* **SHORT TASK**:
Please return, word for word, the lines of the listing below, starting at the line that contains "The width and height of the screenshot is (2576, 1428). In" and ending at the line that contains "at (2300, 1217).", with both of those lines included.

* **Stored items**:
◇ ◇ ◇ ◇ ◇ ◇ ◇
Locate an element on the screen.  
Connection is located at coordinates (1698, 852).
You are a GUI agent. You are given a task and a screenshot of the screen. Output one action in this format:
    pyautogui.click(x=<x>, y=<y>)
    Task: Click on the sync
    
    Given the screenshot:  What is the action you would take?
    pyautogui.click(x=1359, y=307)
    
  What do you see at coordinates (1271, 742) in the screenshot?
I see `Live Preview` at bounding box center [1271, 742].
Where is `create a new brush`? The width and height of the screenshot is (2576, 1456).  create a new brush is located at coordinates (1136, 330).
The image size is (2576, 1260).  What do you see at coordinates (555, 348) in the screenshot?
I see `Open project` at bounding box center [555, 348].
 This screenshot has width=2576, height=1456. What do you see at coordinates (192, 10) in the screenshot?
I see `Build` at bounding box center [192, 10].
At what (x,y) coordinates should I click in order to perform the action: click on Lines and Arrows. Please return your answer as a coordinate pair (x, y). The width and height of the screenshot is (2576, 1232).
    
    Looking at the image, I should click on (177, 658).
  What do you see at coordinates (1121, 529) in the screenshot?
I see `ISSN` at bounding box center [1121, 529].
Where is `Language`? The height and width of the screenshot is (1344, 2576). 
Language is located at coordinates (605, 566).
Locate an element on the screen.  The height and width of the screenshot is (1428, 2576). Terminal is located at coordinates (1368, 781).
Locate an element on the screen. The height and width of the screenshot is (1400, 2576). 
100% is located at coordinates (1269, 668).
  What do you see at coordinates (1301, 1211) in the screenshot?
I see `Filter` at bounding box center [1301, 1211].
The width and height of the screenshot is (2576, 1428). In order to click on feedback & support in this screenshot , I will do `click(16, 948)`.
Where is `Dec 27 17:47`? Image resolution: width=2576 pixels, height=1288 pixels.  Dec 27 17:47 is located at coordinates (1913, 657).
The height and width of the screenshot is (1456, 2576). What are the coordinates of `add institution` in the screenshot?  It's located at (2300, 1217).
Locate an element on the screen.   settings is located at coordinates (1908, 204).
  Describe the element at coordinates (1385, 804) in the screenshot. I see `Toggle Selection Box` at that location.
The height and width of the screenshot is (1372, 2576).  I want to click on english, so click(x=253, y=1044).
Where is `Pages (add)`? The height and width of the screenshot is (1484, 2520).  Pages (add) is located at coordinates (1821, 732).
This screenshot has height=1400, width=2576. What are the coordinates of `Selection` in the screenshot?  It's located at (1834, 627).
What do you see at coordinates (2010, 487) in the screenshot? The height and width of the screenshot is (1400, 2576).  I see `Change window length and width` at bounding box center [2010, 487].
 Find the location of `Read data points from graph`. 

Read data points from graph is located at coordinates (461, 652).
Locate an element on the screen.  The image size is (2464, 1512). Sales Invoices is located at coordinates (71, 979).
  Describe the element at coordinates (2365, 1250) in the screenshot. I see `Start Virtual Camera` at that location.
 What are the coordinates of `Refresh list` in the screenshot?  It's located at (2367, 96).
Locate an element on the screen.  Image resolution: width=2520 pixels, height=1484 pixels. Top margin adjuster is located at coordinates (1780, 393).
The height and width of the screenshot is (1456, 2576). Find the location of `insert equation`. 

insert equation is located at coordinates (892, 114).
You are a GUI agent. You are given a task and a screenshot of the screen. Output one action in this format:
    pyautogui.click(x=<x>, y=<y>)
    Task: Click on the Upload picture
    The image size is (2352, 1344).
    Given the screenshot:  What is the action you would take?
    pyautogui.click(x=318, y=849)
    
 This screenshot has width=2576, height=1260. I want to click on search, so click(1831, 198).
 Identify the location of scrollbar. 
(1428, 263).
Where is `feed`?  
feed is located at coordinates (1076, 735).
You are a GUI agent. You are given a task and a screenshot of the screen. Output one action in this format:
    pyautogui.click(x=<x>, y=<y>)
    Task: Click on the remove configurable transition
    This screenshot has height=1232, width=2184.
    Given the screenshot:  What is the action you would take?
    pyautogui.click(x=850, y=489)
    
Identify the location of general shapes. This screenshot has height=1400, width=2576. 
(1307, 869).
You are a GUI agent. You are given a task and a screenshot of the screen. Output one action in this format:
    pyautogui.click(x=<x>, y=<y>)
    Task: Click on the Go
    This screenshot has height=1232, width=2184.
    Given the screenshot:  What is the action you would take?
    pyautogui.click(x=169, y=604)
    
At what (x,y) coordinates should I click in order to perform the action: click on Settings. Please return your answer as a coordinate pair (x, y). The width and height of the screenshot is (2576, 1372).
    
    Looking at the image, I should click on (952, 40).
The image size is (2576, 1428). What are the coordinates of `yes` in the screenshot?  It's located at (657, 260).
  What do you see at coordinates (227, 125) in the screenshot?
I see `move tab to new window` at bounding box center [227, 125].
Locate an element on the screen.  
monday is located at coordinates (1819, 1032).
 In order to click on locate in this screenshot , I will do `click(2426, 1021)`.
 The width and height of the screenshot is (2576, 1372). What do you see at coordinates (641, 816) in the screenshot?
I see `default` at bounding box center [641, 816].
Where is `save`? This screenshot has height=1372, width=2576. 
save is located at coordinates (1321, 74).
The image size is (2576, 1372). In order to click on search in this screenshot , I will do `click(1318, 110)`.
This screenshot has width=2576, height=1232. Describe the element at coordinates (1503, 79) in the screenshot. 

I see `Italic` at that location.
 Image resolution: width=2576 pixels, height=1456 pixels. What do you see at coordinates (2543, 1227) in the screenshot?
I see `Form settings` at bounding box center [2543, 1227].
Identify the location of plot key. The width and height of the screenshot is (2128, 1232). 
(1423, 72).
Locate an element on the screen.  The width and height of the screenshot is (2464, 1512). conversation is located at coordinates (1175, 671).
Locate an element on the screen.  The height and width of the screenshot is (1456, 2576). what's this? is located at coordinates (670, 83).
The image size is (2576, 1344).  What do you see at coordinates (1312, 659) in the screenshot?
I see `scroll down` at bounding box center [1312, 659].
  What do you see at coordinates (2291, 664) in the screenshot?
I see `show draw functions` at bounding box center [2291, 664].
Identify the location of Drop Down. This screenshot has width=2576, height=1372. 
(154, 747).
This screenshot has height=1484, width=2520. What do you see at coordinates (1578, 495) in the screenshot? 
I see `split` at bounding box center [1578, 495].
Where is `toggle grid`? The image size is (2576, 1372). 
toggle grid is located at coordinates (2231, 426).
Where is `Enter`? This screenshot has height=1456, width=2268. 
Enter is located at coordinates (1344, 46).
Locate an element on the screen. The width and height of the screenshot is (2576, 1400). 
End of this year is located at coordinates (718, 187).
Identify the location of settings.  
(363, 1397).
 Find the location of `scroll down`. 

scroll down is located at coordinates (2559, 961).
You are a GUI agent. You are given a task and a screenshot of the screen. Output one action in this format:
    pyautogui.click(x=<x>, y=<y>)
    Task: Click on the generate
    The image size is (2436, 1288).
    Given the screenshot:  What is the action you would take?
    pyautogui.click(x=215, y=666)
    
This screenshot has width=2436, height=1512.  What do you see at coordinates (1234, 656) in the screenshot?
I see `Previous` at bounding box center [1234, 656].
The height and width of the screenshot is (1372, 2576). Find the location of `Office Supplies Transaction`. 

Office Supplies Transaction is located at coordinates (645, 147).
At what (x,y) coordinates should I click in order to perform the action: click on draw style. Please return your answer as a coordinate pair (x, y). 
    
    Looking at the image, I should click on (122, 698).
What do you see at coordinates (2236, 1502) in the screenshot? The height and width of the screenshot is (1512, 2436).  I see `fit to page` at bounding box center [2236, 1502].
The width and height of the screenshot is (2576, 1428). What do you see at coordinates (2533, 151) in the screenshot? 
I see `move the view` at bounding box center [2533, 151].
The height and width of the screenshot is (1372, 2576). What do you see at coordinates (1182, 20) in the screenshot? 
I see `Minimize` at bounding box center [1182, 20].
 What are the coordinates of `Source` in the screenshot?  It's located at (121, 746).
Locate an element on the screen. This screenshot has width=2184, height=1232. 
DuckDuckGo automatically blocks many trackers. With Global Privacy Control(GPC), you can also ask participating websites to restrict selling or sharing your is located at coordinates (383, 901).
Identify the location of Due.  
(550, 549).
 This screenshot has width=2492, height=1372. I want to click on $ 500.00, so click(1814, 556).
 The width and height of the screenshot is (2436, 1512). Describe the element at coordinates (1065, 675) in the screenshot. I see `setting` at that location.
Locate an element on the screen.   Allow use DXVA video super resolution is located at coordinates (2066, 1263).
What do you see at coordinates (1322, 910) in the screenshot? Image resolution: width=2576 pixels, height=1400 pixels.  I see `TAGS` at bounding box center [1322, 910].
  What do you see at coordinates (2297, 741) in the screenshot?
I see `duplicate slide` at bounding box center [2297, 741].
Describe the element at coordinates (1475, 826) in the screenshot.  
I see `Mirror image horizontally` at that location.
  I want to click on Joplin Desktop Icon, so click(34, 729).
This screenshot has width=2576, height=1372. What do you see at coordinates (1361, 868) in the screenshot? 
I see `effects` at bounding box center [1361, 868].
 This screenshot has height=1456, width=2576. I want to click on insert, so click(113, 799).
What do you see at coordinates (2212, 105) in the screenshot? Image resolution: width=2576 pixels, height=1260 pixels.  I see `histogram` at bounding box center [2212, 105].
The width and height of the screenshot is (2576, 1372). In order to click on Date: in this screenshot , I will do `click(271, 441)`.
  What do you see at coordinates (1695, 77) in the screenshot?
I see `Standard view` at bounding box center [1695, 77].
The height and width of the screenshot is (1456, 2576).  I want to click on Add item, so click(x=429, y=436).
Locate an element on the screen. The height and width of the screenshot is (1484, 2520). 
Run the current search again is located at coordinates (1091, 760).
◇ ◇ ◇ ◇ ◇ ◇ ◇
* **RESULT FOR THIS TASK**:
The width and height of the screenshot is (2576, 1428). In order to click on feedback & support in this screenshot , I will do `click(16, 948)`.
Where is `Dec 27 17:47`? Image resolution: width=2576 pixels, height=1288 pixels.  Dec 27 17:47 is located at coordinates (1913, 657).
The height and width of the screenshot is (1456, 2576). What are the coordinates of `add institution` in the screenshot?  It's located at (2300, 1217).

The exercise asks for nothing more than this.